Разговаривать на подобные темы мне больше не хотелось. Хоть мы с Янеком и друзья, но друзья – по прежней жизни. Наши взгляды и сейчас наверняка совпадают по очень многим вещам, но есть по прошествии достаточно большого времени и такое, о чём спорить лучше не надо. Просто разной жизнью мы прожили эти годы. Старую дружбу сегодня лучше не испытывать. Ничего хорошего от этого не будет.
Навстречу нам попалась группа мужчин, медленно бредущих по дороге в сторону КПП. По-моему, кроме них мы никого больше не встретили.
- Куда это они, интересно? – пробормотал Янек и притормозил. – Попробуем пообщаться с местным населением.
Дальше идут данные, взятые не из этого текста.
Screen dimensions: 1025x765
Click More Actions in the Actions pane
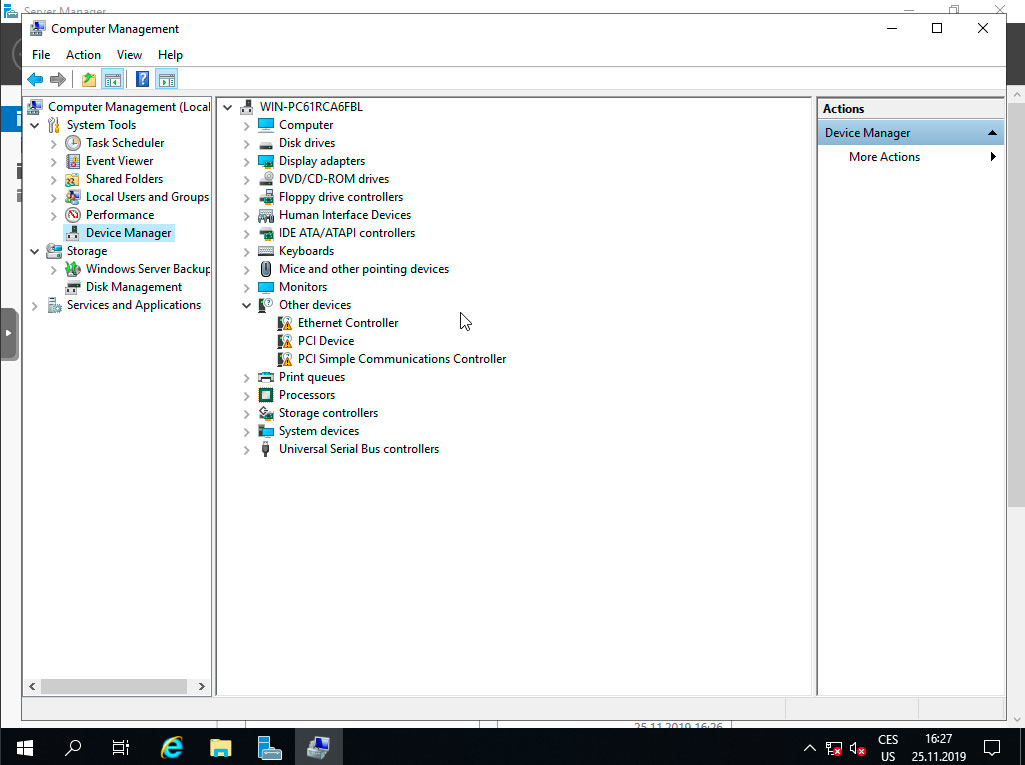point(886,156)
- На каком языке? – удивился я. – Тебе же обещали дать переводчика, но это будет в городе. Вот и дождись.
- Кто-нибудь из них наверняка знает несколько английских слов, - отмахнулся Янек, - найдём общий язык.
Первым шёл смуглый небритый араб благообразного вида в засаленной бейсбольной кепке с длинным козырьком. Он без удивления посмотрел на притормозивший джип и остановился в двух шагах от радиатора.
Оператор Зденек заёрзал на своём месте, настраивая камеру, а Янек уже выскочил наружу и вежливо поклонился арабу. О чём они начали говорить, я не слышал, но разговор между Янеком и первым встретившимся ему палестинцем носил вполне дружелюбный характер. И от столпившихся чуть поодаль остальных арабов никакой враждебности не исходило, так что можно пока не волноваться. На всякий случай я подумал, что всё-таки очень неосмотрительно разъезжать здесь без оружия или охранников. Пресса прессой, но кто может поручиться, что местная публика знает о её неприкосновенности?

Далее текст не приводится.